== Objetivo da tarefa A ==
Edite o texto sobre o voto no acórdão do TRF-4: reescreva o trecho que começa com as palavras que contêm "O Tribunal Regional" e termina em "revisor, Leandro Paulsen.", substituindo "triplex" por "apartamento".

== Trecho do documento ==
=====
JURISPRUDÊNCIA DA "LAVA JATO"
O Tribunal Regional Federal da 4ª Região divulgou, nesta terça-feira (6/2), o último voto que faltava no acórdão que condenou o ex-presidente Luiz Inácio Lula da Silva: o do desembargador federal Victor dos Santos Laus. Como os demais colegas, ele viu provas de que o réu recebeu um triplex da empreiteira OAS em troca de benefícios indevidos na Petrobras.
Sylvio Sirangelo/TRF-4
Para ele, embora executivos e empregados da construtora — escalados como testemunhas da defesa — não tenham confirmado a entrega do imóvel em Guarujá (SP), os depoimentos demonstraram “que não era prática comum da OAS fazer reformas personalizadas a potenciais compradores (‘customização’)”.
Laus também entende que não é preciso demonstrar qual contrato específico beneficiou a empreiteira.
A ConJur já havia divulgado entendimentos do relator, desembargador João Pedro Gebran Neto, e do revisor, Leandro Paulsen.
Lula foi julgado no dia 24 de janeiro, quando a 8ª Turma do TRF-4 ampliou a pena fixada em primeiro grau, de 9 anos e 6 meses de prisão para 12 anos e 1 mês.
Leia abaixo os principais fundamentos do acórdão:
DOMÍNIO DO FATO
O chamado domínio do fato, lembre-se, pode se dar pelo domínio da ação criminosa, pelo domínio da vontade ou pelo domínio funcional. Descabido, isso sim, é condenar alguém pelo simples fato de ocupar uma posição hierarquicamente superior, como se fosse um garantidor universal da conduta de seus subordinados. (...)
=====
== Itens de dados ==
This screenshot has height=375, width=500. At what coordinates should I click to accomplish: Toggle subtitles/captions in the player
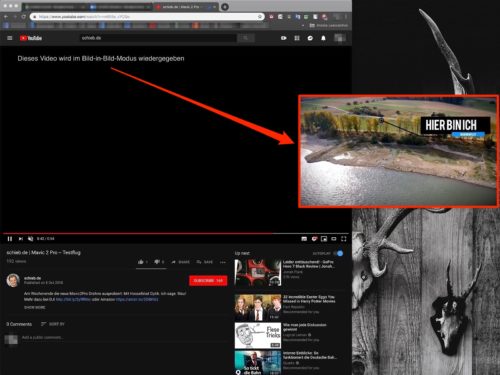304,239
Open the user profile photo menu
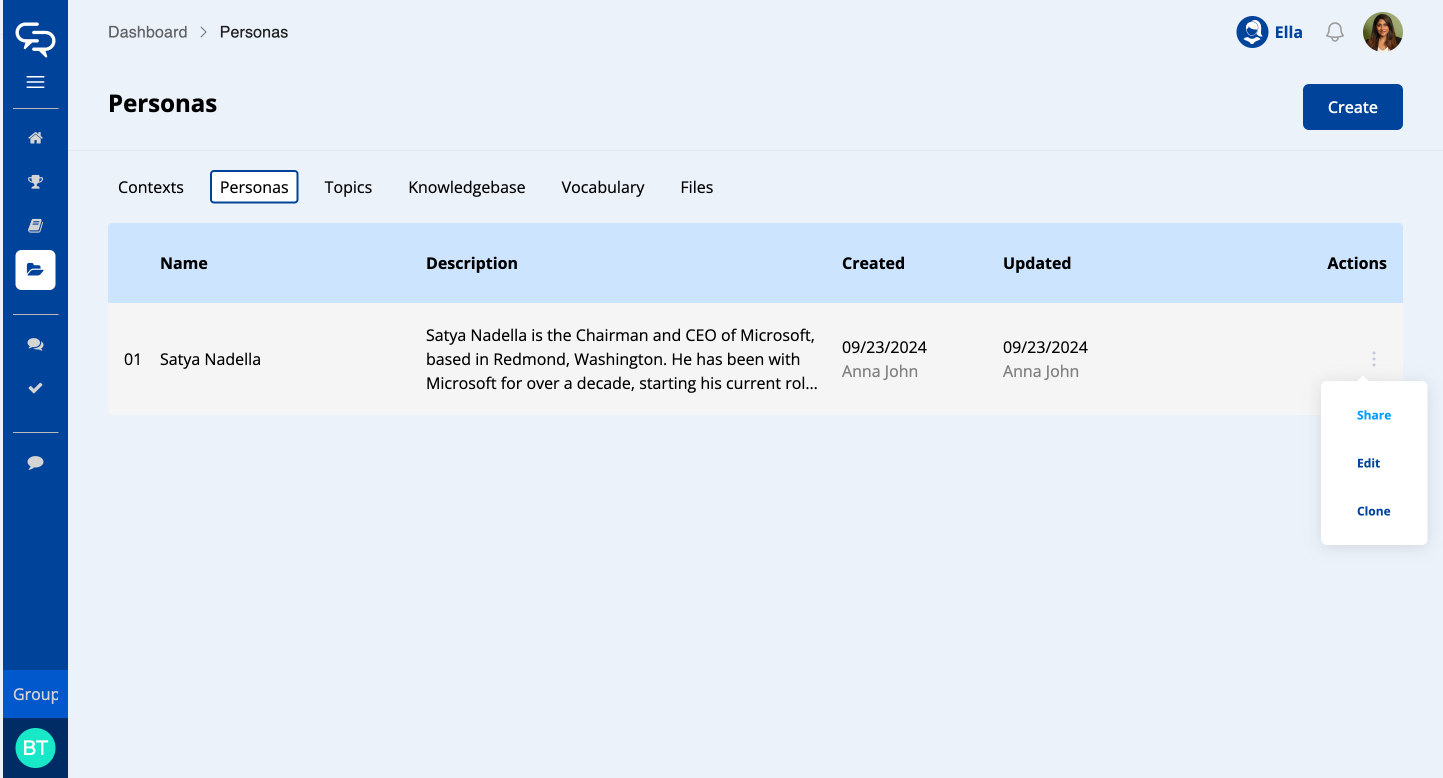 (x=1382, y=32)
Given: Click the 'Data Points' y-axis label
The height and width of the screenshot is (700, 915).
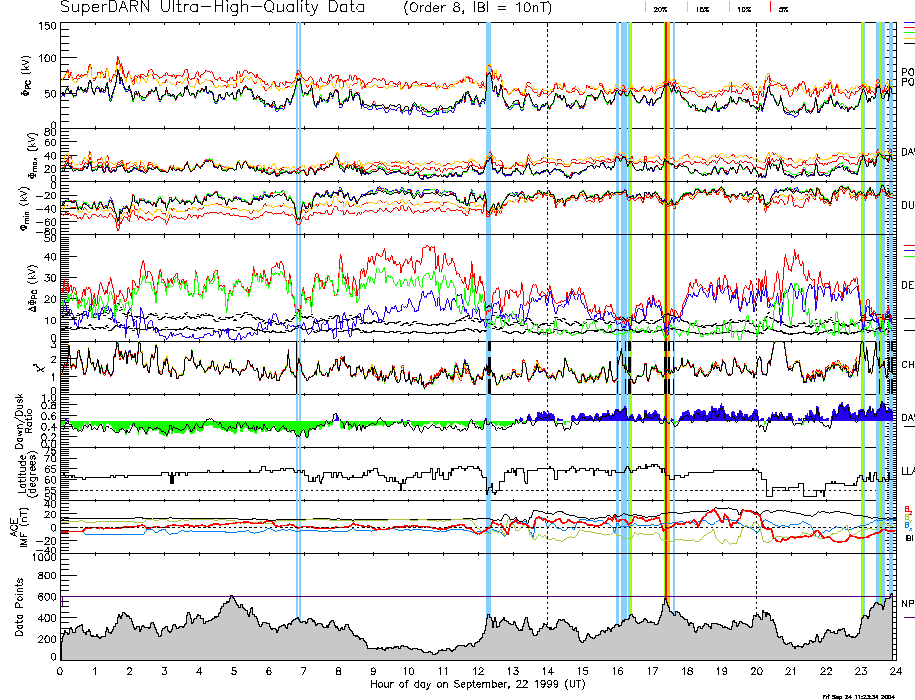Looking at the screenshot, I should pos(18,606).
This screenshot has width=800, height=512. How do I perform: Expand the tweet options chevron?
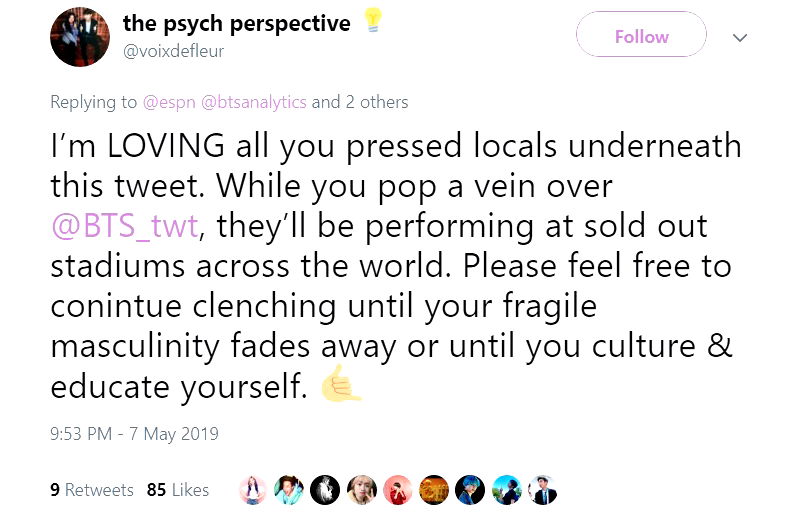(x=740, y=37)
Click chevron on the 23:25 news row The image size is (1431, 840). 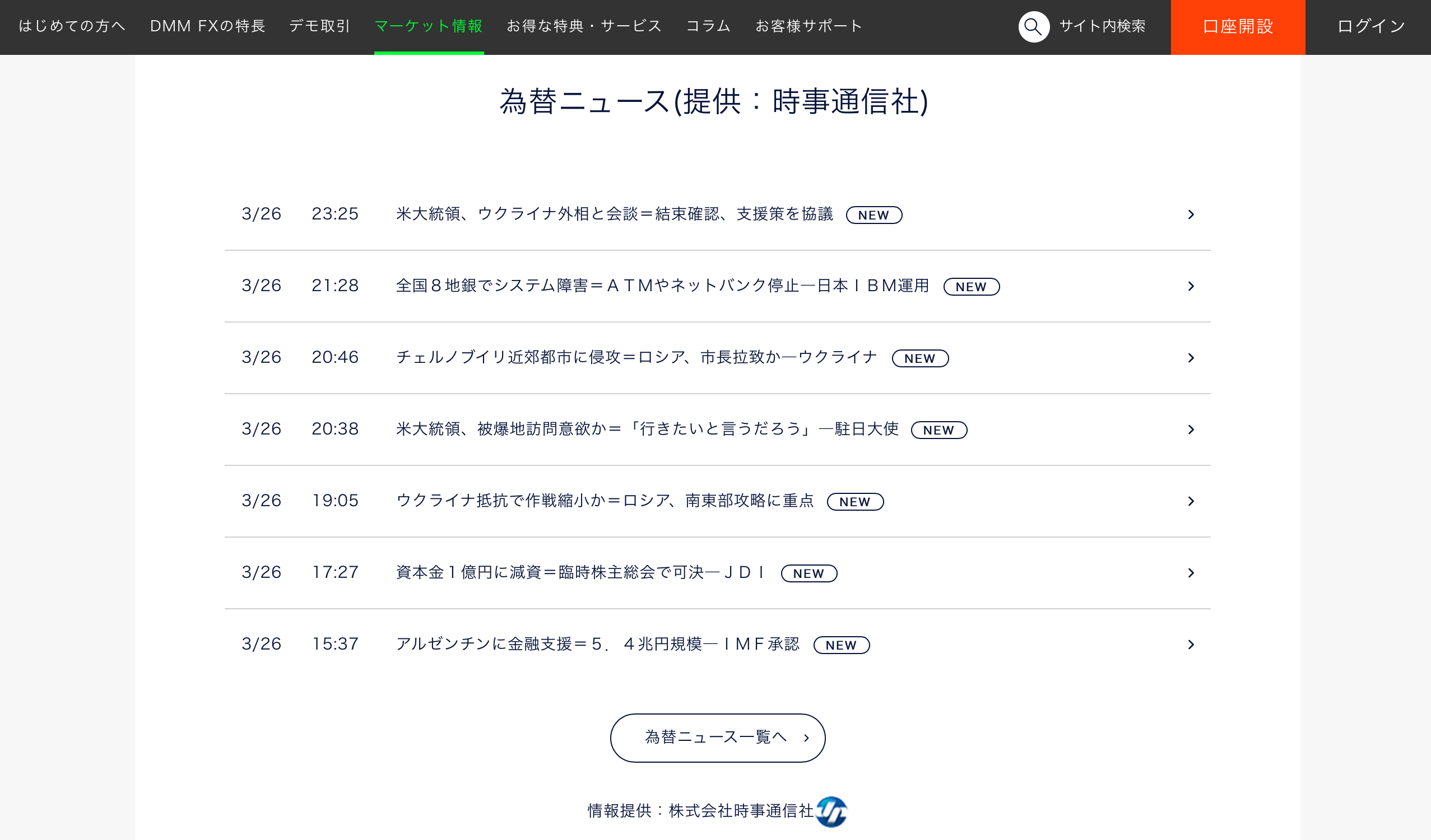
=====
== Objetivo da tarefa B ==
Nas linhas de dados, cite sem nenhuma alteração o trecho que vai da linha que contém "This screenshot has width=800, height=512." até o fim das linhas, incluindo as duas pontas. Deixe as imagens fora da resposta.

== Resposta da tarefa A ==
O Tribunal Regional Federal da 4ª Região divulgou, nesta terça-feira (6/2), o último voto que faltava no acórdão que condenou o ex-presidente Luiz Inácio Lula da Silva: o do desembargador federal Victor dos Santos Laus. Como os demais colegas, ele viu provas de que o réu recebeu um apartamento da empreiteira OAS em troca de benefícios indevidos na Petrobras.
Sylvio Sirangelo/TRF-4
Para ele, embora executivos e empregados da construtora — escalados como testemunhas da defesa — não tenham confirmado a entrega do imóvel em Guarujá (SP), os depoimentos demonstraram “que não era prática comum da OAS fazer reformas personalizadas a potenciais compradores (‘customização’)”.
Laus também entende que não é preciso demonstrar qual contrato específico beneficiou a empreiteira.
A ConJur já havia divulgado entendimentos do relator, desembargador João Pedro Gebran Neto, e do revisor, Leandro Paulsen.

== Resposta da tarefa B ==
This screenshot has width=800, height=512. How do I perform: Expand the tweet options chevron?
(x=740, y=37)
Click chevron on the 23:25 news row The image size is (1431, 840). 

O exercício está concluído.